An employer who provides health coverage through a private exchange gives each employee sum of money, through a health reimbursement account, pre-tax through cafeteria plan, or post-tax, to pay the employee’s share of the premium.  Each employee selects health coverage from the options available through the exchange.  The employer’s expectation is that providing health insurance through a private exchange will limit the employer’s cost and give the employees more choice and more control over their health insurance and care.  Aon Hewitt has set up a private exchange and it has been reported that Sears and Darden Restaurants  expect to provide their employees with health insurance through a private exchange for the 2013 plan year.  However, before an employer implements a private exchange, there are several issues that should be considered, including some legal rules that need further clarification.

  • ERISA:  There will be enough employer involvement that the exchange would most likely be treated as an employer plan subject to ERISA, including the SPD and 5500 requirements.  Benefit booklets prepared by insurers often do not include all of the provisions required by ERISA to qualify as an SPD.  Where the employer has a less direct relationship with the insurer, it may be more difficult to supplement the benefit booklet.  In addition, the plan document may have to describe all of the insurers and options from which the employees can choose.  Similarly, the employer may be required to attach a Schedule A to its Form 5500 for each individual policy purchased through the private exchange.
  • COBRA and HIPAA:  As an employer plan, the alternatives available will be subject to the COBRA continuation rules as well as the HIPAA requirements, such as nondiscrimination, creditable coverage, privacy, and wellness standards, which will require coordination with many providers.  For example, who is responsible for giving COBRA notices and notices of creditable coverage?  Additionally, an employer that has historically been “hands on” with HIPAA protected health information may consider adopting a more “hands off” approach to PHI.  If so, the employer will need to change its policies and procedures, as well as amend its plan documents to be clearer about the types of PHI it can (or cannot) receive.
  • HRA, §105(h) and §125 requirements:  The employer’s contribution provided through an HRA may raise nondiscrimination issues, particularly if there are higher benefits for the highly compensated.  Alternatively, if an employer provides a flat contribution for all employees, but allows the rest of the cost to be paid pre-tax through a cafeteria plan, then the cafeteria plan my not satisfy the 125 nondiscrimination rules, which would make cafeteria plan contributions taxable instead of pre-tax.  Additionally, it is unclear how a private exchange will be tested for nondiscrimination under the PPACA rules for insured plans, once those are issued.
  • Administration:  Many employers assist their employees with benefit claims.  It may be more difficult to provide assistance with multiple insurers.
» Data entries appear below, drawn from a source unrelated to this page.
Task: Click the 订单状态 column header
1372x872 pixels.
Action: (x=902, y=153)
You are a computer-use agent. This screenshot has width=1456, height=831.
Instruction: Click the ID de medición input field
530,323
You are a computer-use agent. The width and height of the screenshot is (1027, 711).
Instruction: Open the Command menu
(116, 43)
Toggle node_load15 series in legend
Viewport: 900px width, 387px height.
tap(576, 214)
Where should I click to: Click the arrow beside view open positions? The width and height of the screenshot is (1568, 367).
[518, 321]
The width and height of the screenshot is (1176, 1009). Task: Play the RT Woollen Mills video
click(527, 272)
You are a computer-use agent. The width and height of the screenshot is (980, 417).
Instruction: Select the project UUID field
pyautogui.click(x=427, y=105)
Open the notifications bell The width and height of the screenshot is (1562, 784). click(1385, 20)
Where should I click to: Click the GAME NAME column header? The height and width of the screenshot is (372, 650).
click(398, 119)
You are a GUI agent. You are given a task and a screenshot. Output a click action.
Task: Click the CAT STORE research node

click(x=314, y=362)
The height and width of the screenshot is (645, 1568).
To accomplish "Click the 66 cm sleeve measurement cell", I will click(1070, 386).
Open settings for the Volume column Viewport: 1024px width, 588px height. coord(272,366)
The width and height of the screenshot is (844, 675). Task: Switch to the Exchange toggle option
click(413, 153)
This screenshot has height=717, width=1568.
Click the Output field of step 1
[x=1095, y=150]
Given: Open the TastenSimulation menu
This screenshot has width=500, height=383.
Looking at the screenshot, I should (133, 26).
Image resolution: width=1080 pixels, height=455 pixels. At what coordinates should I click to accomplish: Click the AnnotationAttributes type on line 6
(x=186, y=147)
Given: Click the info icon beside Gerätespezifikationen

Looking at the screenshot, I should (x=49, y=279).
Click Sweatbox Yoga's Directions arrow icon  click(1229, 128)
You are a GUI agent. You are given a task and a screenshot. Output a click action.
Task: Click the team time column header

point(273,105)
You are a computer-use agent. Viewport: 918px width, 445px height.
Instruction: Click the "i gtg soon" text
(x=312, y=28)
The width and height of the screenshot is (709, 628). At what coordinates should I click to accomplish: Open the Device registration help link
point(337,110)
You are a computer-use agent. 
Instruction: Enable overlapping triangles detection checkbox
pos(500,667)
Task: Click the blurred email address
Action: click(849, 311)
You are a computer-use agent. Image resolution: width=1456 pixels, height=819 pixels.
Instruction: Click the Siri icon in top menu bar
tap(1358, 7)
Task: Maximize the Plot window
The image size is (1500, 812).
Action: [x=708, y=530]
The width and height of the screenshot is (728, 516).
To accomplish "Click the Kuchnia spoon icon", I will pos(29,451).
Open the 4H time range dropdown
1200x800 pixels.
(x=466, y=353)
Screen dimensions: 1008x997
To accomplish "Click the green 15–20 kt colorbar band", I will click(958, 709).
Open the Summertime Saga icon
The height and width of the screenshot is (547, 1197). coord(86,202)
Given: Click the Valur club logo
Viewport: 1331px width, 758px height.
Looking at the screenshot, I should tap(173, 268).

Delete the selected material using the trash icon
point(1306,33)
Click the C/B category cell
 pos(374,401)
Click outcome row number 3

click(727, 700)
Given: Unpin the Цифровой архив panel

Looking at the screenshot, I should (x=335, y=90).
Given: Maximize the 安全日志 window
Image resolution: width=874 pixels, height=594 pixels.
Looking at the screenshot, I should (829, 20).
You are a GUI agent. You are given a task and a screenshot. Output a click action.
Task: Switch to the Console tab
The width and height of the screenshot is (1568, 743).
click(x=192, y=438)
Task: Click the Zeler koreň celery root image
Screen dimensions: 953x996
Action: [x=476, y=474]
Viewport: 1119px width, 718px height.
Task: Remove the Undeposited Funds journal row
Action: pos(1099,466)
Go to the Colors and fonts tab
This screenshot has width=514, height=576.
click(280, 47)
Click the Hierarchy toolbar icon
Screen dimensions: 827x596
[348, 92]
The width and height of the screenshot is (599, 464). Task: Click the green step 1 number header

  • Health care reform “play or pay” requirements:  It is not clear whether participating in a private exchange will be treated as providing coverage that satisfies the requirement that the coverage be affordable and that it provide minimum essential benefits.
  • Multi-state requirements:  Multi-state employers may be faced with a myriad of policies with different benefits, due to state mandates and different definitions of “essential health benefits” under health reform.  State insurance commissioners would be concerned that the coverage offered to individuals in their states satisfies the state insurance laws and is offered by an insurer licensed to do business in the state.

The issues outlined above do not necessarily mean a private exchange is impossible.  However, an employer considering participating in a private exchange should consider these issues in addition to any possible cost savings the employer anticipates.  And, it may make sense to wait for guidance from the Department of Labor and the IRS before signing on to a private exchange.